--- TRAVAIL À FAIRE ---
1. Répondez aux questions suivantes d'après l'article sur l'affaire Jean Imbert.
(a) Quel magazine a publié les révélations des ex-compagnes du chef ?
(b) Sur quel compte Instagram Lila Salet publie-t-elle sa vidéo ?
(c) Selon les communicants de Jean Imbert, dans quel cadre tout cela s'inscrit-il ?
2. Donnez la suite de l'article sur l'affaire Jean Imbert, à partir de sa dernière phrase.

--- TEXTE À LIRE ---
********************

29/04/2025

Temps de lecture : 5 min

VSS et responsabilité des marques : l’affaire Jean Imbert, un cas d’école

Partenaires sous pression. Le magazine Elle a publié les révélations de quatre ex-compagnes du chef étoilé Jean Imbert, accusé de violences conjugales. Que font les marques partenaires du cuisiniers face aux violences révélées ?

Les marques peuvent-elles encore fermer les yeux face aux cas avérés de violences sexistes et sexuelles ? Le magazine Elle a rendu public mercredi 25 avril 2025 les révélations chocs de quatre ex-compagnes du chef étoilé Jean Imbert concernant des comportements de violences conjugales graves. L’une d’entre elle, l’actrice Lila Salet, témoigne à visage découvert, et publie en parallèle une vidéo sur son compte Instagram (@lilloutty) où elle insiste en se filmant « Jean Imbert est un homme extrêmement violent (…) et dangereux pour la gente féminine » et détaille les « abus de pouvoir » du cuisinier qu’elle accuse d’être un « manipulateur« . Si Lila Salet a porté plainte contre lui au moment des faits (il y a treize ans), elle affirme avoir retiré cette plainte sous la pression de Jean Imbert, qui craignait pour sa carrière. Si aucune procédure judiciaire officielle n’est en cours pour le moment, le tribunal médiatique s’affole.

Dans le magazine Elle, les communicants de Jean Imbert justifient les comportements de ce dernier comme n’étant pas ceux d’un « bourreau », mentionnant des « attitudes plus ou moins saines, des névroses, ou même des emportements, qui ne constituent pas l’exercice de violences psychologiques« , qui « existent ici comme partout« . Ils ajoutent : « tout cela s’inscrit manifestement dans le cadre d’une relation amoureuse, avec des particularités que l’on peut apprécier sur le plan moral ou pas si on a envie d’évaluer à cette aune les interactions d’un couple, mais qui étaient en tout cas parfaitement réciproques« .

********************

--- ENTRÉES DE DONNÉES ---
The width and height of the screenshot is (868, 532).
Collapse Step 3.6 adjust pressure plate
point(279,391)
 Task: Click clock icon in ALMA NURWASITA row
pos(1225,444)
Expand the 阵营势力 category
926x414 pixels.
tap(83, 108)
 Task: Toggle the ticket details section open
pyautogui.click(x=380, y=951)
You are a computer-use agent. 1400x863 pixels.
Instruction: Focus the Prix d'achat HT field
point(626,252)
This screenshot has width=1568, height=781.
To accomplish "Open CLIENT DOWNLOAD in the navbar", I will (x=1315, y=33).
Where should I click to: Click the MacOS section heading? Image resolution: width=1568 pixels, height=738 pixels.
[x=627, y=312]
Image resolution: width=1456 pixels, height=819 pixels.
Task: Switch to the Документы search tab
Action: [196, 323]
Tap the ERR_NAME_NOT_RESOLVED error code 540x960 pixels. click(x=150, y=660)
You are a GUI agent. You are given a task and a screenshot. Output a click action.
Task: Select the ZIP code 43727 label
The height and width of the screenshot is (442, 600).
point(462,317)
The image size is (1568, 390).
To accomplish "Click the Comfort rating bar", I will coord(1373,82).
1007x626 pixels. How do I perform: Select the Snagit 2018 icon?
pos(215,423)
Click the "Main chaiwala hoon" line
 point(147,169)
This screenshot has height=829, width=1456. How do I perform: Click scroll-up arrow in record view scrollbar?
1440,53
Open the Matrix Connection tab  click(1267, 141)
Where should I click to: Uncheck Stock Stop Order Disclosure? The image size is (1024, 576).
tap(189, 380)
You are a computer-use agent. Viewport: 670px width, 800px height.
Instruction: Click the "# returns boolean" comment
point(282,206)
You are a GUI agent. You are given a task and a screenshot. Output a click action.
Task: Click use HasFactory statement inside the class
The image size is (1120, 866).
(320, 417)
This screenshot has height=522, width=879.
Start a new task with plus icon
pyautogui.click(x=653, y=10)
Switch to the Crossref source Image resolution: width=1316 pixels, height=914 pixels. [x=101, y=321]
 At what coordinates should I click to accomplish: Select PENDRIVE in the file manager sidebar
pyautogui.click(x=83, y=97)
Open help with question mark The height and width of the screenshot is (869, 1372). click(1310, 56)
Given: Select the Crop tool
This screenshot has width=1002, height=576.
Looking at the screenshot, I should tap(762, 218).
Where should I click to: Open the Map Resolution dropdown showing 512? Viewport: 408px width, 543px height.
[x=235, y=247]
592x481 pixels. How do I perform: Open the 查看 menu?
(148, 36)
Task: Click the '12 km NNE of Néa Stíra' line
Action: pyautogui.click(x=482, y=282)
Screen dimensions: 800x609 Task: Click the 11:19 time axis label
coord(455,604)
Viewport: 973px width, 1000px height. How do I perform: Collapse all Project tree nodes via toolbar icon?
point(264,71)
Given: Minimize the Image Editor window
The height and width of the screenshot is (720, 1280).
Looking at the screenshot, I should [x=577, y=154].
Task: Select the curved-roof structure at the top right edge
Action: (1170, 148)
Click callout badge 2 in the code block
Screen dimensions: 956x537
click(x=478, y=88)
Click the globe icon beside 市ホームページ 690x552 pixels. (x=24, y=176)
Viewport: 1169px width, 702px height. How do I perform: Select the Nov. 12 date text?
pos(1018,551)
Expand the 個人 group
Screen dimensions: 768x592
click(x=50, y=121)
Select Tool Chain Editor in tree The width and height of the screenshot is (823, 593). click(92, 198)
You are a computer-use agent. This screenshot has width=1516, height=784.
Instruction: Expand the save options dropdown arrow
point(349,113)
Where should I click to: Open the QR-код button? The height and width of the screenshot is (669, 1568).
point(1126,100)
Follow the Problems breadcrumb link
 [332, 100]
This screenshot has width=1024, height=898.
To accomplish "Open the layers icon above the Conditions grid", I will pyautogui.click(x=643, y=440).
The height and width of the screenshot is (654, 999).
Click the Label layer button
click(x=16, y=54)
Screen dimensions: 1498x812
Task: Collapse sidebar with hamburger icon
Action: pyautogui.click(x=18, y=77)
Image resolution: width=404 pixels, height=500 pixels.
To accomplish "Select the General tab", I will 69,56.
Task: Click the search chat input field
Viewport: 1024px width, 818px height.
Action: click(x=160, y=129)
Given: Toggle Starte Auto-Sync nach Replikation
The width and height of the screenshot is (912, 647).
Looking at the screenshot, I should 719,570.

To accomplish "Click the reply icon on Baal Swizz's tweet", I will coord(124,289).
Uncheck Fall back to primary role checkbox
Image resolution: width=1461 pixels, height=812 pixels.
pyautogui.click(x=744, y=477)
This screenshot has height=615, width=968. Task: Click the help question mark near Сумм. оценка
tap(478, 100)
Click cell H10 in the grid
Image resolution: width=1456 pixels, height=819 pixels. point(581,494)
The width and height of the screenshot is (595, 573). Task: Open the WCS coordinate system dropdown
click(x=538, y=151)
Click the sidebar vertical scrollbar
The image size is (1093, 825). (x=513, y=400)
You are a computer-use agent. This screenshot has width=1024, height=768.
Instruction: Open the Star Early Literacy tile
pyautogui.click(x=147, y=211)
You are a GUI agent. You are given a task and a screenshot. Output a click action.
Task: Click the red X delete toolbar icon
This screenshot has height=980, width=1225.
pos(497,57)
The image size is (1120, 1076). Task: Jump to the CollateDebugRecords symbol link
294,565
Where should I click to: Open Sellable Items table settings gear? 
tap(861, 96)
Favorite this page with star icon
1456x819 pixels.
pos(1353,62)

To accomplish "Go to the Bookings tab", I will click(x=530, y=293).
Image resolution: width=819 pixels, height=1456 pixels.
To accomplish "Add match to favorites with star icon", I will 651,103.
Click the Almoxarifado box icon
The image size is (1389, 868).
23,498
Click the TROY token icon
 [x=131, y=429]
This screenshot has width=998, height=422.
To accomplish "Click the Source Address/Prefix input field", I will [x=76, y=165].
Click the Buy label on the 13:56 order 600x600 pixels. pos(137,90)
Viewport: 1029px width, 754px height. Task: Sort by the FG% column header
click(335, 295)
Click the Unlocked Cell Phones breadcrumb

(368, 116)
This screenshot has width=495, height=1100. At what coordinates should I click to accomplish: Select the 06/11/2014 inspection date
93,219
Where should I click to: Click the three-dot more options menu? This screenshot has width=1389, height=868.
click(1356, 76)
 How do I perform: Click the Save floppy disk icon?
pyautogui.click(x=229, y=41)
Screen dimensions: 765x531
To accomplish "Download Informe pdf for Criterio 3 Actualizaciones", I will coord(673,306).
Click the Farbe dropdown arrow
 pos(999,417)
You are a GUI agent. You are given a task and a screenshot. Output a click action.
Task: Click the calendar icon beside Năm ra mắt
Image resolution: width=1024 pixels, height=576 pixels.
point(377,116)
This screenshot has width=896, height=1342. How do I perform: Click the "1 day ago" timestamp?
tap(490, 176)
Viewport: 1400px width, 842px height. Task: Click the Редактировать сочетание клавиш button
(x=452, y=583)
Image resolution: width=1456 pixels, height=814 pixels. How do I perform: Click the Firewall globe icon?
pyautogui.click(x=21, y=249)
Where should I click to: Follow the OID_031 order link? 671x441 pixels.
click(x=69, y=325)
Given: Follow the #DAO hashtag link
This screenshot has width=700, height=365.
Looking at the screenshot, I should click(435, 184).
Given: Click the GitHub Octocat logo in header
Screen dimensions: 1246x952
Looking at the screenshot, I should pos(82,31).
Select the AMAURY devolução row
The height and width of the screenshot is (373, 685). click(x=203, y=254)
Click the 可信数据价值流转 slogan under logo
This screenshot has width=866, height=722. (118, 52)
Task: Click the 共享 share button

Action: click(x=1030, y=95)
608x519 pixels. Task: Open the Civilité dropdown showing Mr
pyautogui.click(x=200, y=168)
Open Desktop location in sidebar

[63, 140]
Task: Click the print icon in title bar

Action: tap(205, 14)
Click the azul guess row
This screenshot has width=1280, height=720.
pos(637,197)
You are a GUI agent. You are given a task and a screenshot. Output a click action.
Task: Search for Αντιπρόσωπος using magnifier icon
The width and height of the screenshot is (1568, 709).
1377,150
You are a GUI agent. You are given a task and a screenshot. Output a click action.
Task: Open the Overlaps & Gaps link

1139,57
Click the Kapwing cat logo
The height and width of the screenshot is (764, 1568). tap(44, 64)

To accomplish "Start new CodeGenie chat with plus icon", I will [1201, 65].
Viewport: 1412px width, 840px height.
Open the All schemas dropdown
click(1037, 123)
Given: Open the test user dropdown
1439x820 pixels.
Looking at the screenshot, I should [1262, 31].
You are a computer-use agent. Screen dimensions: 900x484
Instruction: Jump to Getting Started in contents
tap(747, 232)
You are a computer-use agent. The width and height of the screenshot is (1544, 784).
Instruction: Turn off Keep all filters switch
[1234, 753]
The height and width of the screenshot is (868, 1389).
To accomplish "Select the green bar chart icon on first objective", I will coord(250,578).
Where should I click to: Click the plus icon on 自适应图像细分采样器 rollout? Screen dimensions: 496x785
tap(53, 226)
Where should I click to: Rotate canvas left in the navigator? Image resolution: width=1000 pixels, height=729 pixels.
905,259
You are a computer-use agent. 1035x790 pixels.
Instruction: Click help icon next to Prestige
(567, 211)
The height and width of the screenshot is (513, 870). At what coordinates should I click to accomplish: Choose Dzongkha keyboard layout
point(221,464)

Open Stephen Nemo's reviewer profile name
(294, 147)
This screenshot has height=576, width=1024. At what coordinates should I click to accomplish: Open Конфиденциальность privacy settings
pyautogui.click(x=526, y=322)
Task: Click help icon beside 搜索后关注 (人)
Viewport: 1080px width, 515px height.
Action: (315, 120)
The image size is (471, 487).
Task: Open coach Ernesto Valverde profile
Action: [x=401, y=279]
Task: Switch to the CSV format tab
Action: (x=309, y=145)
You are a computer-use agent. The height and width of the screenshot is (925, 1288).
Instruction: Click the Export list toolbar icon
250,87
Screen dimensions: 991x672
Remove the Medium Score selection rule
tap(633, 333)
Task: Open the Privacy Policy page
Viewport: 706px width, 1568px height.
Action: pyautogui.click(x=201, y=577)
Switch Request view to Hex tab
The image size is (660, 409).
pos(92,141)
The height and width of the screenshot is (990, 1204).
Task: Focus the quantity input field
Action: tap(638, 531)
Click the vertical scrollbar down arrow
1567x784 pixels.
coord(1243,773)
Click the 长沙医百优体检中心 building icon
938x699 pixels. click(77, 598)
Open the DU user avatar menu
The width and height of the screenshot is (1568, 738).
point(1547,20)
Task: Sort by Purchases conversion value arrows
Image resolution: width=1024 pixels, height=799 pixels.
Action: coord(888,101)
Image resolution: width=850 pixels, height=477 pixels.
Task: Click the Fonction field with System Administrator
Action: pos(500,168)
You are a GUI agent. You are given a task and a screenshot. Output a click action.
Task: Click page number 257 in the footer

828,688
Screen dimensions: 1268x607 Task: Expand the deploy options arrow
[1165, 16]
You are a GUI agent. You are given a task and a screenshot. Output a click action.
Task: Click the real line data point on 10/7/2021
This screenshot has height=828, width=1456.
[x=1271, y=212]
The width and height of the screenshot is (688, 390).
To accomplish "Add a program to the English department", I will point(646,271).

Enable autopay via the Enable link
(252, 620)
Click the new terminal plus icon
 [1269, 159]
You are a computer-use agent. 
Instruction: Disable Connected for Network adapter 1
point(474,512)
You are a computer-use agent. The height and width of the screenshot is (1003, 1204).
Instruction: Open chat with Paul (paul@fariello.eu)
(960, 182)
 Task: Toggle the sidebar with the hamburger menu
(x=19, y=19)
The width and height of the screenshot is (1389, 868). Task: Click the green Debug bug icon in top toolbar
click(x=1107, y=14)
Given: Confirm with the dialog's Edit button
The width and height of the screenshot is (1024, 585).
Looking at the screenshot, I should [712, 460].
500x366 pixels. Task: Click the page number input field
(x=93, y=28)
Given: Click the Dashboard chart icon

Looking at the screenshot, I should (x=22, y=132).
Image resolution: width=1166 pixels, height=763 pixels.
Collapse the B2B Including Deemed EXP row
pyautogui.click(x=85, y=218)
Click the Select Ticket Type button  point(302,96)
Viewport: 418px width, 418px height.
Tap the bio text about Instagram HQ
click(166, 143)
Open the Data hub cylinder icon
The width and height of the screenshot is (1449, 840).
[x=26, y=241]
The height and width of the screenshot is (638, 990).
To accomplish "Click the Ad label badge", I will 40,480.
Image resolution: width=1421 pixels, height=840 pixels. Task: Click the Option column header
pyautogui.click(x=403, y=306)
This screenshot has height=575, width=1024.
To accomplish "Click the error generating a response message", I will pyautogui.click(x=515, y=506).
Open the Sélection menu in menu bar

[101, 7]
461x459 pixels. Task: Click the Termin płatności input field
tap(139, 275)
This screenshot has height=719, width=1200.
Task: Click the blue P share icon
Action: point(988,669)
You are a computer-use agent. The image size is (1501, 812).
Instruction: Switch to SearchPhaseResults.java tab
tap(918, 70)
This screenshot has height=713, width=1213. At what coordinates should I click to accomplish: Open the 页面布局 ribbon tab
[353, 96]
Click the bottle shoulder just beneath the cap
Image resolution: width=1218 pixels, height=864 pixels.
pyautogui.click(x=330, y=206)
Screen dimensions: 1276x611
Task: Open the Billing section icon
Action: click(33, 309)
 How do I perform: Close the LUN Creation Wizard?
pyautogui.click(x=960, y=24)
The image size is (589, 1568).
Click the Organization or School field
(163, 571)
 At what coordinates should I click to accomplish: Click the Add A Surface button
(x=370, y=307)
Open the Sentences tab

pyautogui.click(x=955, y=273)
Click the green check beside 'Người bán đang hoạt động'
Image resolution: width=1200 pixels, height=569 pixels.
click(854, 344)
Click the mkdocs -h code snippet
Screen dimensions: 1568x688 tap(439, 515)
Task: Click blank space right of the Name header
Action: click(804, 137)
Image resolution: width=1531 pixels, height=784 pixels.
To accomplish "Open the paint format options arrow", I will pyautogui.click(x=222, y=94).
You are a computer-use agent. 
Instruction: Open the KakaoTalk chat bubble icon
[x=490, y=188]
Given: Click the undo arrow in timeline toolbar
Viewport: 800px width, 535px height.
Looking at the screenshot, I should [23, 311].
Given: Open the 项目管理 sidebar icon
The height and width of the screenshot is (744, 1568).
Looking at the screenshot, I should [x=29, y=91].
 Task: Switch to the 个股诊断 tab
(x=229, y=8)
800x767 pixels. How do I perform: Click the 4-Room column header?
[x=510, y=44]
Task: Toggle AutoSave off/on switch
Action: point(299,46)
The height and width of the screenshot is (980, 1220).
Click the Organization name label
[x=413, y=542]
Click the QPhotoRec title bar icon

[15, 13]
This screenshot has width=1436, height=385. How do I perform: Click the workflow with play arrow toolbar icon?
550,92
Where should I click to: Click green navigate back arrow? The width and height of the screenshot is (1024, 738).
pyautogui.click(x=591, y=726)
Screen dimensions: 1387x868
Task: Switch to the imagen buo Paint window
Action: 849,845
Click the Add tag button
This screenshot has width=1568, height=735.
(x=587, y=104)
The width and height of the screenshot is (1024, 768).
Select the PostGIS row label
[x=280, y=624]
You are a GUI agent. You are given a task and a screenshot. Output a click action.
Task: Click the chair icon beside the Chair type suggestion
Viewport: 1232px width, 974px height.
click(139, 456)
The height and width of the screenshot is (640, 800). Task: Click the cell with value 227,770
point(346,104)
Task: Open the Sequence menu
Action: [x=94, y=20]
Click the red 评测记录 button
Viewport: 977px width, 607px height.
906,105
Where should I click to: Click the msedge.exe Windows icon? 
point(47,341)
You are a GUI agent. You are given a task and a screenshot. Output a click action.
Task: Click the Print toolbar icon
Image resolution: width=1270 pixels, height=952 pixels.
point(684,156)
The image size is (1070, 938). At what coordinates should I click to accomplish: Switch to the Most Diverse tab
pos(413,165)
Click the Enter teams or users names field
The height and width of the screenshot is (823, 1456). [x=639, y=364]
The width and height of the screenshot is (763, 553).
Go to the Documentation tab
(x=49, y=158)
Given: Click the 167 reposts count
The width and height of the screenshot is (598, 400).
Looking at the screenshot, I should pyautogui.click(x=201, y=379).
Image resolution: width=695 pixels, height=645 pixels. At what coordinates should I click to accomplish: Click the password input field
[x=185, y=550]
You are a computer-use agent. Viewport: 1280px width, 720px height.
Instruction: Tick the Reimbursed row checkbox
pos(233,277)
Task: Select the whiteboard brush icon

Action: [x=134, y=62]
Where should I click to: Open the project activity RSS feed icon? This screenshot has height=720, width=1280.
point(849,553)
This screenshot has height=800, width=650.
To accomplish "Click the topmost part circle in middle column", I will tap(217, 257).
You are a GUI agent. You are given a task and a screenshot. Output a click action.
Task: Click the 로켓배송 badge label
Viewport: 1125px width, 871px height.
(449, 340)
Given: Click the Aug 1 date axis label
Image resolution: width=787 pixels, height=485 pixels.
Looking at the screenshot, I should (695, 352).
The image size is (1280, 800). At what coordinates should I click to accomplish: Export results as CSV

********************

--- RÉSULTATS OBTENUS ---
1.
(a) Le magazine Elle.
(b) Sur le compte @lilloutty.
(c) Dans le cadre d'une relation amoureuse.

2.
Que font les nombreuses marques partenaires de Jean Imbert ? Nespresso, Disneyland Paris, Dior (groupe LVMH), Mauviel 1830, La Palme d’Or (restaurant de l’hôtel Martinez In The Unbound Collection By Hyatt) ou encore le Plaza Athénée (groupe Dorchester Collection) sont en effet toutes engagées contractuellement avec le chef. Contactées par The Good, aucune n’a souhaité s’exprimer pour le moment.

Les conseils d’expertes en RSE

« Dans ce cas, la situation des marques est délicate car il y a une enquête mais pas (ou pas encore) de plainte déposée — il faut garder à l’esprit l’affaire Julien Bayou (ndlr : ancien patron des écologistes, innocenté par la justice après des accusations de harcèlement moral et d’abus de faiblesse). Cela dit, il semble s’agir ici d’actes répétés avec des personnes différentes…. D’ailleurs, via son équipe de communication, le chef reconnaît une partie des faits qui lui sont reprochés, notamment un coup de tête ayant entraîné un nez cassé pour l’une de ses ex-compagnes — un geste qu’il dit « regretter ». Une communication qui me semble maladroite au regard de la gravité des actes évoqués. A mon sens, il serait préférable de présenter des excuses publiques claires, en s’expliquant sur l’origine de cet acte violent, et en indiquant les mesures qu’il compte prendre (ou qu’il a déjà pris) pour se soigner et changer », analyse Elisabeth Laville, fondatrice et présidente d’Utopies, agence de conseil en RSE depuis 1993.

Elle poursuit : « Du côté des marques partenaires, il me semblerait pertinent de suspendre toute collaboration visible (spot TV, promo en cours…) dans l’attente d’une prise de parole publique sincère de sa part et d’éclaircissements judiciaires éventuels. Tout en n’hésitant pas à réaffirmer leurs valeurs (respect, lutte contre les violences faites aux femmes, etc.) en même temps que leur respect de la présomption d’innocence. Certaines marques se sont déjà trouvées dans des situations comparables et ont réagi ainsi – je pense à Lacoste avec Moha la Squale et Roméo Elvis, ou à Nike avec Neymar« .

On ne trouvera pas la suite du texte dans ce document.